Le Burkina Faso sanctionne 17 sociétés de transport routier de voyageurs pour avoir relevé leurs tarifs sans autorisation. Les entreprises concernées doivent payer des pénalités pouvant atteindre 26,25 millions de FCFA et revenir aux prix appliqués avant le 22 août 2026, selon l’arrêté conjoint pris par les autorités burkinabè.
Des sanctions liées aux hausses appliquées depuis le 22 août
Les pénalités financières varient de 1,05 million à 26,25 millions de FCFA. Leur montant dépendrait des sommes supplémentaires encaissées à la suite des augmentations considérées comme irrégulières. Les sociétés disposent de 72 heures, à partir du 31 août, pour verser les montants dus au Trésor public.
Le dispositif prévoit aussi une sanction financière en cas de retard. Chaque journée supplémentaire entraîne une majoration de 10 % de la pénalité.
Au-delà d’un mois sans règlement, l’entreprise concernée risque une suspension de ses activités de transport de voyageurs sur l’ensemble du territoire. Les autorités exigent aussi un retour aux tarifs qui étaient pratiqués avant le 21 août 2026. Une société qui refuserait d’appliquer cette mesure pourrait faire l’objet d’une suspension d’activité, selon le même arrêté. Cette décision intervient alors que les prix du transport font face à de nouvelles pressions depuis plusieurs semaines.
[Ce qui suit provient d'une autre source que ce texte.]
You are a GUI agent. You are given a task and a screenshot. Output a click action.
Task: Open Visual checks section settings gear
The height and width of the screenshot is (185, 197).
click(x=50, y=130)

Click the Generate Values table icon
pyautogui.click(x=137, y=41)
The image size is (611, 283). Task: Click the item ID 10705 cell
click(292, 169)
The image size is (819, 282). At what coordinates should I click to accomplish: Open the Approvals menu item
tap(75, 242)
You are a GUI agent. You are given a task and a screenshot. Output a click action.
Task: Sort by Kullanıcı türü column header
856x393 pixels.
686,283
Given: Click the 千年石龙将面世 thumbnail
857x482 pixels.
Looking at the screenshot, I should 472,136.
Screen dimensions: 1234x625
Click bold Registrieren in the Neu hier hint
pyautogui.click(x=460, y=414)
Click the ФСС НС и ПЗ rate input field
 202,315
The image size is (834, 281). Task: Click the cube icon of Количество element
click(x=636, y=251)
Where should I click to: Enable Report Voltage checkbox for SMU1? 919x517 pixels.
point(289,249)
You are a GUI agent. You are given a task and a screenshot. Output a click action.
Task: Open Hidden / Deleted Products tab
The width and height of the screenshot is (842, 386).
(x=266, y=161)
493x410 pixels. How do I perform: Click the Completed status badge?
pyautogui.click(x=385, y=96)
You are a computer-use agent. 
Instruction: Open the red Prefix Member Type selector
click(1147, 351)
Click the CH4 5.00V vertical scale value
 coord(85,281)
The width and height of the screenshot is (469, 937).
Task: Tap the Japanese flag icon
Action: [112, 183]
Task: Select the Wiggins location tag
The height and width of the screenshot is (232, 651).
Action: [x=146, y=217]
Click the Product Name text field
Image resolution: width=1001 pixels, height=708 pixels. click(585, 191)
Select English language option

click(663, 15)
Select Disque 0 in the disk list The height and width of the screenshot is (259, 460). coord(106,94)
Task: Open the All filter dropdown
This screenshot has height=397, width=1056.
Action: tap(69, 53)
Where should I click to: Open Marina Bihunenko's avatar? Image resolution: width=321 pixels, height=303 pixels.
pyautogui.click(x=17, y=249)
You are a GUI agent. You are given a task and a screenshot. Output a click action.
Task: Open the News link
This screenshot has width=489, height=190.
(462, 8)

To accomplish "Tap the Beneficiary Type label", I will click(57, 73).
Le carburant complique l’équation des transporteurs
Le 10 août 2026, le prix du gasoil est passé de 675 à 750 FCFA le litre au Burkina Faso, soit une augmentation de 75 FCFA. Cette évolution alourdit directement les dépenses des compagnies, dont l’activité dépend fortement du carburant. Les coûts d’entretien des véhicules, des pneumatiques, des pièces de rechange, des salaires et des assurances pèsent aussi sur les comptes des transporteurs.
Une entreprise confrontée à une hausse durable de ses charges peut donc chercher à augmenter le prix des billets pour préserver son équilibre financier. Le problème apparaît lorsque cette décision est prise sans accord préalable. Pour les voyageurs, une augmentation des tarifs réduit davantage un pouvoir d’achat déjà soumis à la hausse de plusieurs dépenses quotidiennes.
Trouver un équilibre entre transporteurs et voyageurs
Le débat ne se limite donc pas à la sanction des 17 sociétés. Il pose aussi la question de la méthode à adopter lorsque les coûts d’exploitation augmentent. Un mécanisme de révision des tarifs fondé sur l’évolution du prix du carburant et des principales charges pourrait permettre d’éviter les décisions unilatérales. Une telle formule donnerait aux transporteurs davantage de visibilité tout en permettant aux autorités de contrôler les hausses réclamées. La transparence sur les coûts pourrait aussi faciliter les discussions entre l’État, les compagnies et les représentants des consommateurs.
Une hausse pourrait alors être examinée sur la base de données vérifiables plutôt que décidée uniquement par l’une des parties. Pour les autorités burkinabè, l’enjeu immédiat reste le respect des tarifs réglementaires. Pour les transporteurs, la question est celle de la viabilité économique de leurs activités face à l’augmentation des charges. Pour les voyageurs, l’objectif est de préserver des prix supportables. Le défi consiste donc à éviter deux situations : des tarifs imposés qui fragiliseraient les compagnies et des augmentations décidées sans encadrement qui pèseraient directement sur les passagers.